Statistical Modeling of India’s Defence Expenditure

Kumar Ambedkar1* and Ashish Deepankar2

1SPJIMR, Mumbai, India

2PWC, India

*Corresponding Author : Kumar Ambedkar
IES,SPJIMR, Mumbai, India
Tel:
+91-22-2623-7454
E-mail: [email protected]

Received: September 26, 2017 Accepted: November 21, 2017 Published: November 25, 2017

Citation: Ambedkar K, Deepankar A (2017) Statistical Modeling of India’s Defense Expenditure. J Def Stud Resour Manage 5:1. doi: 10.4172/2324-9315.1000130

Abstract

The purpose of this paper is to understand and predict statistical model of India’s military spending. The paper examines the influence of defense expenditure of China and Pakistan on India’s military expenditure. The paper also analyses China and Pakistan’s arms import of key technologies related to Air defense, Aircrafts, Missiles etc. as key factors for understanding India’s defense spending. The other important factor - GDP of India is also taken as an independent variable for predicting India’s military expenditure pattern. Using SPSS regression, the paper attempts to form a model having India’s Military Expenditure as dependent variable and Chinese Defence expenditure, Pakistan’s defense Expenditure, military import of Pakistan, Military import of China, GDP of India as independent variable. The military expenditure data of SIPRI from 1988 to 2014 has been used to predict the mathematical model of spending. The import data of Technologies is also sourced from SIPRI’s trade register. India’s GDP has been taken from World Bank and IMF. Stockholm International Peace Research Institute (SIPRI) is an independent international institute in Sweden, dedicated to research into conflict, armaments, arms control and disarmament. Established on 6 May 1966, SIPRI provides data, analysis and recommendations, based on open sources, to policymakers, researchers, media and the interested public

Keywords: Military spending, Defense technology, Defence import

Introduction

SIPRI defines military expenditure as all current and capital expenditure on the armed forces (including peace keeping forces), defense ministries and other government agencies engaged in defense projects, paramilitary forces when judged to be trained, equipped and available for military operations, military space activities etc. The expenditure can be in form of personnel salary, operations and maintenance, procurement, military research and development, military construction, military aid (in the military expenditures of the donor country) etc.

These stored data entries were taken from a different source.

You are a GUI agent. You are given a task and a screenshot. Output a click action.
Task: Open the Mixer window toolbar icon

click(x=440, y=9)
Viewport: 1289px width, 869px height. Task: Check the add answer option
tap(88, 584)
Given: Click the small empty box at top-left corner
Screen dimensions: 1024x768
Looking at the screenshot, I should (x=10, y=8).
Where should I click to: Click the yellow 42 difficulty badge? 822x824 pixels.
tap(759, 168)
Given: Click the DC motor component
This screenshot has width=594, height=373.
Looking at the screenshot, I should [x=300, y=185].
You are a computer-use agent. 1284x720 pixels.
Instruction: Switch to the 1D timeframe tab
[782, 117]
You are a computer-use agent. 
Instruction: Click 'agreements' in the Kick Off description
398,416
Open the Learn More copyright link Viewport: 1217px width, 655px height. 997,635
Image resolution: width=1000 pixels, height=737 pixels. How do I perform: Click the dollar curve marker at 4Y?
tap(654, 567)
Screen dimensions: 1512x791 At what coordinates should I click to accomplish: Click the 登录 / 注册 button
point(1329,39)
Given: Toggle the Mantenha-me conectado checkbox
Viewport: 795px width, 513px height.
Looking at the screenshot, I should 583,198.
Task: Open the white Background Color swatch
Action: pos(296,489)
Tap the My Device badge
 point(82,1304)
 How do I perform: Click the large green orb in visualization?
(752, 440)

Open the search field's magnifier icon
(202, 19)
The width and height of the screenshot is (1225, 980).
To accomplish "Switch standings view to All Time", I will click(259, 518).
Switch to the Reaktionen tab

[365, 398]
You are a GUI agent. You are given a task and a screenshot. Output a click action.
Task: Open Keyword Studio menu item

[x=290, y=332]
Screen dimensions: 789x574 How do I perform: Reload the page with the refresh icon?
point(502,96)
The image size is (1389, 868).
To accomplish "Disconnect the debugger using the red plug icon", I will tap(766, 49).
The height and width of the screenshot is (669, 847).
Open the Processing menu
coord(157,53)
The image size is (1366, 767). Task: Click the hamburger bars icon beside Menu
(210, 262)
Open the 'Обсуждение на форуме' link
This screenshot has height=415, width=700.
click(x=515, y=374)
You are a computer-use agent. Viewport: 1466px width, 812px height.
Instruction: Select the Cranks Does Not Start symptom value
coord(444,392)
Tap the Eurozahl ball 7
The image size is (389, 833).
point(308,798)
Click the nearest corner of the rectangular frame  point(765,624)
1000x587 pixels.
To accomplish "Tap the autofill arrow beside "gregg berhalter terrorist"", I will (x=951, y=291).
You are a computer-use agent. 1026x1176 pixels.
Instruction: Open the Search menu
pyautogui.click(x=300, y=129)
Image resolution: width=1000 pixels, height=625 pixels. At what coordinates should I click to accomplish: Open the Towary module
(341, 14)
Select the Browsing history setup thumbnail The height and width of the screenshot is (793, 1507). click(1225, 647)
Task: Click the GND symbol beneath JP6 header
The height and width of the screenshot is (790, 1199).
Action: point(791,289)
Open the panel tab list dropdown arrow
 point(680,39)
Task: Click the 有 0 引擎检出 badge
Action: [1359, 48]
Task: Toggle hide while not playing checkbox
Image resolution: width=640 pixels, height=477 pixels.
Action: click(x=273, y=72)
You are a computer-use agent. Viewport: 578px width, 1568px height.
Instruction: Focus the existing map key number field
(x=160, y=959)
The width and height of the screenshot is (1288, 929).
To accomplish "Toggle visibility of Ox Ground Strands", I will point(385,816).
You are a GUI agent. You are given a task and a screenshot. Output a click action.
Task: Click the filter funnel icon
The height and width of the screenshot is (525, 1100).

Many theories have been built to understand issues related to military spending. The significant among them are Keynesian theory of military spending, Marxian theory, Mearsheimer’s theory and Kenneth Waltz Defensive Realism Theory [1-6].

The Keynesian theory explains that military spending is just a component of public expenditure which creates a multiplier effect in the entire economy. Military expenditure generates employment, shifts demand, utilizes existing capacities and encourages private investment. Influence of military expenditure on civil sectors such as ports, roads, bridges, power, education and technology development can be understood using Kenynesian perspective of defense spending. Marxian theorists also argue on similar line with slightly different viewpoint. According to this theory, by utilizing surplus labour and surplus capacities, capitalist class increases its profit, which in turn fuels consumption and investment. Interests of Monopolists groups which provide key input to defense production also get furthered by increase in defense spending. Thus, defense spending is a tool in hand of capitalist class to serve their concern.

Apart from economics related theories, there are theories based on security and defense concerns of countries which give a framework for justification of military expenditure. As per Mearsheimer’s Offensive realist theory, anarchy in international system encourages the great powers to pursue hegemony and maximize military capability to ensure their survival against other states. Such pursuit among powers increases military competition resulting in enhanced defence expenditure and severe arm race. Departing from offensive realist explanation, the Defensive realism theory conceives that states follow moderate & defensive policies, and, increase their military expenditure to defend themselves in anarchic environment of international system. This theory argues that states are not intrinsically aggressive and their prime concern is not to maximize power but to sustain their position in world system.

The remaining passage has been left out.